A clench of panic. She glanced down at the number, registering. ‘Tanzie? Is … is everything all right?’
‘Sorry. I should have said. It’s Mr Tsvangarai here, Tanzie’s maths teacher.’
‘Oh.’ She pictured him: a tall man in a grey suit. Face like a funeral director’s.
‘I wanted to talk to you because a few weeks ago I had a very interesting discussion with a former colleague of mine who works for St Anne’s.’
‘St Anne’s?’ Jess frowned. ‘The private school?’
‘Yes. They have a scholarship programme for children who are exceptionally gifted in maths. And, as you know, we had already earmarked Tanzie as Gifted and Talented.’

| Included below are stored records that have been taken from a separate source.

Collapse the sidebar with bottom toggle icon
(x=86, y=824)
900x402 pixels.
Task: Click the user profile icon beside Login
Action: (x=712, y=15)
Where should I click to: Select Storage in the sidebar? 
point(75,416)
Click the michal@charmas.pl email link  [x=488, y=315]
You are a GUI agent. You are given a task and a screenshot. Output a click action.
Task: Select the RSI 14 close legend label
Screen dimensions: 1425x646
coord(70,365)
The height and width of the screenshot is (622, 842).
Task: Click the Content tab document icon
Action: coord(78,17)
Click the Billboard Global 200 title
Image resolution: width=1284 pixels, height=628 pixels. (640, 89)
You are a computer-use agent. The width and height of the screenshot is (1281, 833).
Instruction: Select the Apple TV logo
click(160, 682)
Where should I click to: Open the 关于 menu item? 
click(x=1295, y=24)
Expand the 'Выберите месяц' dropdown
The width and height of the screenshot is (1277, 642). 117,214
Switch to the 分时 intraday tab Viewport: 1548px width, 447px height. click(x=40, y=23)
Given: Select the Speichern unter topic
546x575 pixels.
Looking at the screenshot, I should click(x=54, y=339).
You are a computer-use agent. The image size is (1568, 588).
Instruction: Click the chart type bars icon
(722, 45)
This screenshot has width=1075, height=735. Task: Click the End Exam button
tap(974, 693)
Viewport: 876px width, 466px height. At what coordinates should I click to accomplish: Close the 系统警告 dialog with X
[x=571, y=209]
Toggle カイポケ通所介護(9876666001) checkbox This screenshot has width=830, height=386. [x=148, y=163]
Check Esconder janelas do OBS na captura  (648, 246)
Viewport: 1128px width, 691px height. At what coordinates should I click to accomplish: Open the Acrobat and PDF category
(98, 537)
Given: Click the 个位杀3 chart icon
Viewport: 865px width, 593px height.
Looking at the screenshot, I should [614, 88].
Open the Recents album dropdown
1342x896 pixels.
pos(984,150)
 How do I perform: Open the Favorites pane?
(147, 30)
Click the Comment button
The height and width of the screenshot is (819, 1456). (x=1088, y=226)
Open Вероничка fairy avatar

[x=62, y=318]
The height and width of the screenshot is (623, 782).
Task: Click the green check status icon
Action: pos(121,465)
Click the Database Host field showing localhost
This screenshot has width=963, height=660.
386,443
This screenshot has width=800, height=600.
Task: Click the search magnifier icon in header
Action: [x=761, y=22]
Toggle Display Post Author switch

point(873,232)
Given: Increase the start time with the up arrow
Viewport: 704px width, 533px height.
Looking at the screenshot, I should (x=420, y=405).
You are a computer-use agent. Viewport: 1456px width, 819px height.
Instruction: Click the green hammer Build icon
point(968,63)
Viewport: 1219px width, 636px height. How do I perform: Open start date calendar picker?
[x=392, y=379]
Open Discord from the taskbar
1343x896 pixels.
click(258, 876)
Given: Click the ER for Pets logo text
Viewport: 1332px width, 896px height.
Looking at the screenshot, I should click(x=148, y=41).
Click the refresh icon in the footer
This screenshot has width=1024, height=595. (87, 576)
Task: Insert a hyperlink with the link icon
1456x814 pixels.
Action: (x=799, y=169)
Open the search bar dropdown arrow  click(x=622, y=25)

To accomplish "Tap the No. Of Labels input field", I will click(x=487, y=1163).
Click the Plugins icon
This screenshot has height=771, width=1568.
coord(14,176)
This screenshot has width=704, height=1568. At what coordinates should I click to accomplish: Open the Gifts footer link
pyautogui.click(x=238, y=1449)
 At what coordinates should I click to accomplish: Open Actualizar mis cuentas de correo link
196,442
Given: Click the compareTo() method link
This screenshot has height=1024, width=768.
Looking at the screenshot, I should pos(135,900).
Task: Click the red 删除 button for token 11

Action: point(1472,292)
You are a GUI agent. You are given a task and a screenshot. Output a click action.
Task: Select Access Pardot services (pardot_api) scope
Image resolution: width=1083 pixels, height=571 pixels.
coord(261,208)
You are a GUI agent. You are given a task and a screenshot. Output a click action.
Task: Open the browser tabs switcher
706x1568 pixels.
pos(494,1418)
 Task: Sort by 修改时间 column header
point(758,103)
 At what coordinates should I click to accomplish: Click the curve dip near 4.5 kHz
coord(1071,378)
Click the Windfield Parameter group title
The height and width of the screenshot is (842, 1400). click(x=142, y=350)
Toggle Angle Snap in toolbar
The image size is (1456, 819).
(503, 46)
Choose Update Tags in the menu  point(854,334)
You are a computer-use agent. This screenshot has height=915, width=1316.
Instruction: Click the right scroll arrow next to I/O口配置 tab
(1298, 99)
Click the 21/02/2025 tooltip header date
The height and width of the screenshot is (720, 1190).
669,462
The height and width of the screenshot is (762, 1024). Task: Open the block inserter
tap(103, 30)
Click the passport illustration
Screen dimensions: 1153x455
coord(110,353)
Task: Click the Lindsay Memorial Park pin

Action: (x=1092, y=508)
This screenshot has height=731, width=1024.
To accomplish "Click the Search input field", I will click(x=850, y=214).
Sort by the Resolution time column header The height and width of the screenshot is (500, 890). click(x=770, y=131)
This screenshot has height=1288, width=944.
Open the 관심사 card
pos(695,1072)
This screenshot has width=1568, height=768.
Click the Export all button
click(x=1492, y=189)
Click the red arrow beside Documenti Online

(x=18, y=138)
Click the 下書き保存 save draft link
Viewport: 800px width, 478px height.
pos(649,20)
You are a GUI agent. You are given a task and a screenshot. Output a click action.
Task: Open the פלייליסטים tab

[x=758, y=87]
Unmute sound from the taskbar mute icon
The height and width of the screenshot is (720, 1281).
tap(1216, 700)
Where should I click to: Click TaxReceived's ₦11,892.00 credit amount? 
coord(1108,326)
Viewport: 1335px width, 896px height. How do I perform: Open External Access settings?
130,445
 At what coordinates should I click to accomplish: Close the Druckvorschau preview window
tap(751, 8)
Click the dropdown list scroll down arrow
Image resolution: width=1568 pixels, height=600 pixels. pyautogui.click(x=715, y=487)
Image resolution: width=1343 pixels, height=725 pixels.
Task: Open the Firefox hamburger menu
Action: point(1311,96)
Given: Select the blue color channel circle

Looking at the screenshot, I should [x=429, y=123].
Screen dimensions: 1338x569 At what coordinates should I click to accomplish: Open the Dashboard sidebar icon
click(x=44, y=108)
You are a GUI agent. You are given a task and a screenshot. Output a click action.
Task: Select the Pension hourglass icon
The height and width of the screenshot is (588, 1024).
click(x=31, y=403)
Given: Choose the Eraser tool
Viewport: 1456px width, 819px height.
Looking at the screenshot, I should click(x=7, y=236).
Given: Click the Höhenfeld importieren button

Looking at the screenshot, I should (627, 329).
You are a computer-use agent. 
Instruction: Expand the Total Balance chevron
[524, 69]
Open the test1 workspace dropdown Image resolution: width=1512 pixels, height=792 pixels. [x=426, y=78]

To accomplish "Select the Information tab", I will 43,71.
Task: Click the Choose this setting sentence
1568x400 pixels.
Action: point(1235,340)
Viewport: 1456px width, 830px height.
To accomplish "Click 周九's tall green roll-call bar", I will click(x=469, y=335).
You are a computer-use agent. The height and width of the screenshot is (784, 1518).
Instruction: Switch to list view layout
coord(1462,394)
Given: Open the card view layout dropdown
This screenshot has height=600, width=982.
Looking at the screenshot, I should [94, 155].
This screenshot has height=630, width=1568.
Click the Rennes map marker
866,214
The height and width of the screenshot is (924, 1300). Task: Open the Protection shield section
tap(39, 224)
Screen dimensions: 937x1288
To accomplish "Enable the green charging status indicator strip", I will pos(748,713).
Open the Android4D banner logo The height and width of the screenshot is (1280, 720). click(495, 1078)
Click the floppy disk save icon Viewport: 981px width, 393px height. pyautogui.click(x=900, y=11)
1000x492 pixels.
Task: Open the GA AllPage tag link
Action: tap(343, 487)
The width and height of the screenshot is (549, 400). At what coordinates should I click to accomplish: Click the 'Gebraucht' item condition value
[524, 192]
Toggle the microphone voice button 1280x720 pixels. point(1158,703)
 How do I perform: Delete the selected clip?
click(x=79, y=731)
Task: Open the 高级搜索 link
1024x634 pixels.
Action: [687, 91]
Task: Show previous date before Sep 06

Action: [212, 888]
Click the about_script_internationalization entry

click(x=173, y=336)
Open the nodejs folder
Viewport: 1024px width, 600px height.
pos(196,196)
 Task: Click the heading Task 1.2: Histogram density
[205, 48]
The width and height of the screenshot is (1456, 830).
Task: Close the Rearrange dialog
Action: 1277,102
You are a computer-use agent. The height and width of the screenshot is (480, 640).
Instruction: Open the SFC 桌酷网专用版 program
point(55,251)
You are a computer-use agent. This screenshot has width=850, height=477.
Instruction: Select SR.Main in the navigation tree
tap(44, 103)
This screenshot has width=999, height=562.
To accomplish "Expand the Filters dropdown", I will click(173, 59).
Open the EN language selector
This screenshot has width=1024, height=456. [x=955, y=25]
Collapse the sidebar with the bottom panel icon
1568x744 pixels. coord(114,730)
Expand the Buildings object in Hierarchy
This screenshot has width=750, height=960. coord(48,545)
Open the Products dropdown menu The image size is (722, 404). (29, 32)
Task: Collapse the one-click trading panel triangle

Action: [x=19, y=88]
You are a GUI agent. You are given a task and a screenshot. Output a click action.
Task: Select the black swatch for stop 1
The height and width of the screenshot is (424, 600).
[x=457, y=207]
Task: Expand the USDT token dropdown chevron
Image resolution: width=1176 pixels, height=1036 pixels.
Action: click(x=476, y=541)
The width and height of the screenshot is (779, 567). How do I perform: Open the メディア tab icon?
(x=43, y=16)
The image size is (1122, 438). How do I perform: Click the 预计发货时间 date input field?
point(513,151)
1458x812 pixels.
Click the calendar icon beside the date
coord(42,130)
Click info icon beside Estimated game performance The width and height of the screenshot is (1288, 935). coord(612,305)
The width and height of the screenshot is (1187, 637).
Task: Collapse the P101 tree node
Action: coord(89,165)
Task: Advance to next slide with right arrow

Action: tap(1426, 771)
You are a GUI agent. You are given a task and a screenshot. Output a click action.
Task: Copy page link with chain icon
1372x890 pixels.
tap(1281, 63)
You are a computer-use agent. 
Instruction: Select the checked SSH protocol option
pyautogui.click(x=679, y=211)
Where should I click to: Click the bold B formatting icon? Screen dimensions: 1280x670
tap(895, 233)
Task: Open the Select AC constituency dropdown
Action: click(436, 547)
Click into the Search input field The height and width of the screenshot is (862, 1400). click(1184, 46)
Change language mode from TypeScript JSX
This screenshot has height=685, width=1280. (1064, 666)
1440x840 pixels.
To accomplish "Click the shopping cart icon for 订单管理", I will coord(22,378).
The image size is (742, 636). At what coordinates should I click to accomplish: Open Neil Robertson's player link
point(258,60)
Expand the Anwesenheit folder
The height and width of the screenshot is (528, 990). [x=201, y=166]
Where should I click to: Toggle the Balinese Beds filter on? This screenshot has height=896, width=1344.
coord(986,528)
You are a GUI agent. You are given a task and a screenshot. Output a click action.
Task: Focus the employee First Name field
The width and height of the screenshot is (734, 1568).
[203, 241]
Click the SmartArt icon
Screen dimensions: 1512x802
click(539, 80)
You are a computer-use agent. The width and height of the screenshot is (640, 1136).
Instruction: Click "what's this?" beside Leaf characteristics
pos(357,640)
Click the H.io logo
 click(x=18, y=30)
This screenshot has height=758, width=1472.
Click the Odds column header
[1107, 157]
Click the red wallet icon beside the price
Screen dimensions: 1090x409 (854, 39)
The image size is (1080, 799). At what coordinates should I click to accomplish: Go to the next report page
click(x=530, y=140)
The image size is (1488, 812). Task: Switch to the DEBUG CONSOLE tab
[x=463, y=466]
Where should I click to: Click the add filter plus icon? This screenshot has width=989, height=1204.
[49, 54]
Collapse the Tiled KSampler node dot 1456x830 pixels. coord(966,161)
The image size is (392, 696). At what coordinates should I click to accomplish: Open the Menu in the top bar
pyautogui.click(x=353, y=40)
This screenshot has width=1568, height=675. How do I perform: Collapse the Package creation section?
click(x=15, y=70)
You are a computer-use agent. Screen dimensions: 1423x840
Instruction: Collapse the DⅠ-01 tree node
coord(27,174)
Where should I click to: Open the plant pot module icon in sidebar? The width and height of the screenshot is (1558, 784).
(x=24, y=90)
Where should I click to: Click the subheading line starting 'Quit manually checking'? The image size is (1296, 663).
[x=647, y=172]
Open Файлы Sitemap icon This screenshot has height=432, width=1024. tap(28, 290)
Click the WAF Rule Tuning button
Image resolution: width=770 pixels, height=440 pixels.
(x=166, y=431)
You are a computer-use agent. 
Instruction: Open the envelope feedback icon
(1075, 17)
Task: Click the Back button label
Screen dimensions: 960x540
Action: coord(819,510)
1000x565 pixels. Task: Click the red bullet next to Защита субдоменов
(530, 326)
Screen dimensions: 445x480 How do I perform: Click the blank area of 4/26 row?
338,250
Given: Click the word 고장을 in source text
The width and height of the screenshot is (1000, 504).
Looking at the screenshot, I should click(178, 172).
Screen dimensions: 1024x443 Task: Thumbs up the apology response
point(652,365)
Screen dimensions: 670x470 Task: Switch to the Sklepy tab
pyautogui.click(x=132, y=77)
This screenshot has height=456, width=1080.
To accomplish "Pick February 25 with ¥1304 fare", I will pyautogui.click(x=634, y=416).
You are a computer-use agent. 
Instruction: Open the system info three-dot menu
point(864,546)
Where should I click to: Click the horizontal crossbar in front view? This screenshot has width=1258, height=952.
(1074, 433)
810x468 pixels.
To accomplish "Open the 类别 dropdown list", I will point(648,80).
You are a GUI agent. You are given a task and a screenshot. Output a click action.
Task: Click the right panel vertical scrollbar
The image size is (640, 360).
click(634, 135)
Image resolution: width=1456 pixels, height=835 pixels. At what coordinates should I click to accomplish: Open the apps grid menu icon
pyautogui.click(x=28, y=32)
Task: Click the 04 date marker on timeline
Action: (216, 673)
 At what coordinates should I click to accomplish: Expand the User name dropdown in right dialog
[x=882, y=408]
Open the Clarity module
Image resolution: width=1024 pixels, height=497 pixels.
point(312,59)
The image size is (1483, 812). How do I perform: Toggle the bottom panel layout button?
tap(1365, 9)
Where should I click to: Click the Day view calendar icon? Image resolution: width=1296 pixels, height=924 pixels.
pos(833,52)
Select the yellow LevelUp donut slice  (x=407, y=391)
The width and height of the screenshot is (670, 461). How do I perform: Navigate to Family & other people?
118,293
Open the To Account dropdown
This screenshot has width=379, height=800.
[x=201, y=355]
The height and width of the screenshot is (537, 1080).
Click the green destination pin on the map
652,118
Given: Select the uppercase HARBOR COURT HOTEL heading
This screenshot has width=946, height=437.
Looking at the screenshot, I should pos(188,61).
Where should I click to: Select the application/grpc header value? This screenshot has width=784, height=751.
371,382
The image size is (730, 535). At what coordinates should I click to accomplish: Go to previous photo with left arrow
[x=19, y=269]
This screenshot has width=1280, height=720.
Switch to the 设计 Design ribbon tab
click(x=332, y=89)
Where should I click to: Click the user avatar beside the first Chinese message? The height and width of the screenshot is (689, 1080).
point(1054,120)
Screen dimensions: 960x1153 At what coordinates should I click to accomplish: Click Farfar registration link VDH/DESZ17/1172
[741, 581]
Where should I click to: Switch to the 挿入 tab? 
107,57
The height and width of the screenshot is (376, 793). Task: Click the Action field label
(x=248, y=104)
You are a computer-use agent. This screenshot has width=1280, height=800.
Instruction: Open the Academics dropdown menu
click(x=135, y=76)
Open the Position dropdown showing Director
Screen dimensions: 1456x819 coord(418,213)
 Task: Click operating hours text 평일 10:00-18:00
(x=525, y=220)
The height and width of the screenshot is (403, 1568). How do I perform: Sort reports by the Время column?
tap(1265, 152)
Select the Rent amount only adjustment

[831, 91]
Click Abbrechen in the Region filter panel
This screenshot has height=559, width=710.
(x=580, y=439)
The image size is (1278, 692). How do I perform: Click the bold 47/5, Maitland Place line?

‘Because she’s good at maths.’
‘Better than good. Well, we gave her the paper to sit last week. I don’t know if she mentioned it? I sent a letter home but I wasn’t sure you saw it.’
Jess squinted at the sky. Seagulls wheeled and swooped against the grey. A few gardens down Terry Blackstone had started singing along to a radio. He had been known to do the full Rod Stewart if he thought nobody was looking.
‘We got the results back this morning. And she has done well. Extremely well. Mrs Thomas, if you’re agreeable they would like to interview her for a subsidized place.’
She found herself parroting him. ‘A subsidized place?’
‘For certain children of exceptional ability St Anne’s will forgo a significant proportion of the school fees. It means that Tanzie would get a top-class education. She has an extraordinary numerical ability, Mrs Thomas. I do think this could be a great opportunity for her.’
‘St Anne’s? But … she’d need to get a bus across town. She’d need all the uniform and kit. She – she wouldn’t know anyone.’
‘She’d make friends. But these are just details, Mrs Thomas. Let’s wait and see what the school comes up with. Tanzie is an extraordinarily talented girl.’ He paused. When she didn’t say anything, he lowered his voice: ‘I have been teaching maths for almost twenty-two years, Mrs Thomas. And I have never met a child who grasped mathematical concepts like she does. I believe she is actually exceeding the point where I have anything to teach her. Algorithms, probability, prime numbers –’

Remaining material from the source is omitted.